Jackson was "fine," per Gator Country's Nick de la Torre, as of Christmas Day. It is fair, though, to be worried about him.

Neither of these two recent incidents necessarily means that Jackson was doing anything wrong, or even keeping the wrong company. And being in a car with weed is, frankly, nowhere near as worrisome as being in a car that was shot up.

But Immokalee is a profoundly poor area, with better than a third of its residents living below the federal poverty line as of the 2000 Census; it's a place that gets euphemistically described as "rough." There will be worries about Jackson every time he goes home for a break because of that, and those worries existed in the abstract even before going home for a break resulted in him getting grazed in a shooting.

Jackson will be trying to escape Immokalee by means of playing football well for some time to come, as Edgerrin James, among others, did before him.
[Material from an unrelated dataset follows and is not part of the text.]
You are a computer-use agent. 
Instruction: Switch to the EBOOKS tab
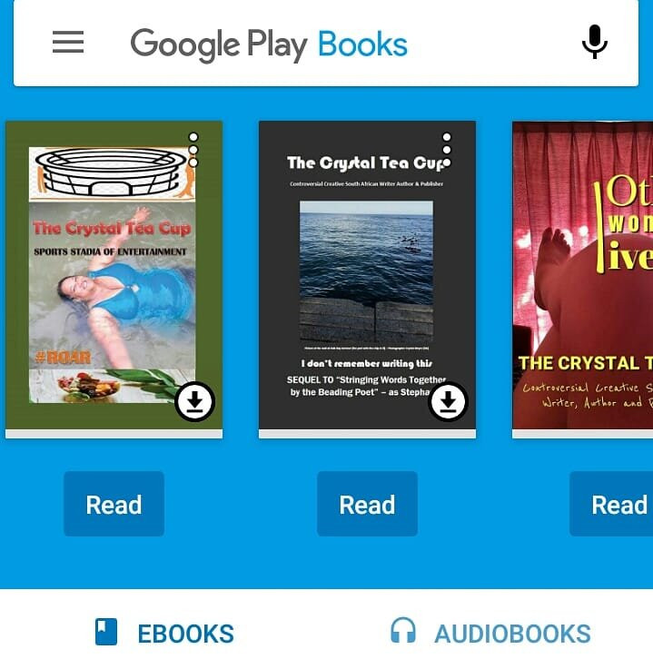pos(164,632)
And this is a potent reminder of why.

On a lighter note: Jackson's recent history of being in cars with two other passengers has been truly awful. Maybe he should mix up the number of passengers? Or walk? Or something?

Jeff Driskel reportedly investigating Duke transfer

One of the worst-kept Florida football secrets of recent times became news over the weekend, with Laura Keeley of the News & Observer reporting that Jeff Driskel has sent Duke a release allowing the school to contact him as he searches for a possible landing spot as a graduate transfer.

Driskel wasn't expected to be part of the Florida program in 2015 from about the moment that Harris usurped him as the Gators' starter, and I'd heard recent chatter about him considering the ACC, and especially Duke, when deciding whether to transfer. A move to Duke would make a ton of sense for Driskel, who graduated from Florida in the summer of 2014, and is thus eligible to transfer as a graduate student: The system Kurt Roper was brought to Florida to run actually does fit his talents well in theory, even if Driskel spent 2014 largely refuting that notion on the field, and David Cutcliffe will be running it whether or not Roper returns to Durham.

And, obviously, the last two Florida quarterbacks to transfer, Jacoby Brissett and Tyler Murphy, had significant successes at ACC schools in 2014. It's possible that, if Driskel transfers to Duke and wins the job for his redshirt senior season in 2015, two consecutive seasons of college football will pass with Florida transfers starting at quarterback at two different ACC schools.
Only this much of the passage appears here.